モチベーション強度が生産性や収益に寄与するかのような主張を見かけることもありますが、自分も相当探したものの信頼に足る研究で寄与を裏付けるものは見当たらずそういう主張に根拠があるといえないのですが、ご褒美がモチベーションを高揚し、モチベーションが行動を強化するのはおそらく疑う余地は少なく、内的報酬を強めることで外的報酬だけで説明できない頑張りも起こせるし、より困難な課題解決に取り組む姿勢も強化されることは期待できそうです。

※ホーソン実験の例のように、そもそもモチベーションを損なうほどの労働環境を改善すると衛生要因の改善を通じて生産性は改善します。

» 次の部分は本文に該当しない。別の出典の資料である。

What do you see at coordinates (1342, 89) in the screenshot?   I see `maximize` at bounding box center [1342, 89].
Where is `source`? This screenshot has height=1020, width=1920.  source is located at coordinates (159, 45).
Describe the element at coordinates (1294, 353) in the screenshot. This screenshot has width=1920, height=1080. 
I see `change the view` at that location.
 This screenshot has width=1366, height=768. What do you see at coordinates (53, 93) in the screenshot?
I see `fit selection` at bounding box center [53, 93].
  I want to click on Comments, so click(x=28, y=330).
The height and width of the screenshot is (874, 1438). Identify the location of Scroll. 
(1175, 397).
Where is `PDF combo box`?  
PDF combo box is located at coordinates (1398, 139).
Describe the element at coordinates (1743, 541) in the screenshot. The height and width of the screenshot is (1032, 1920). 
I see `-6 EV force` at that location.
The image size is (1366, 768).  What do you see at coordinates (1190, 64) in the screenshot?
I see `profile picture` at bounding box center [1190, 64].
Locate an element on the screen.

もっともモチベーション強化することが企業の存在意義や経営目的実現にいかに寄与するのか、今実施しているモチベーション施策の効率性有効性は高いか、検証改善のためのPDCAサイクルは有効か、といったことについて戦略的体系的な取り組みをしてステークホルダーに説明できることが今後必要になるかもしれません。

一般的にHRMと呼ばれているソリューションは、経営目標への準拠性や目標設定・効果の検証と改善の取り組みがややもするとおろそかになっているような気がして、本来のマネジメントという観点からは改善できる余地がおおいにありそうに思えます。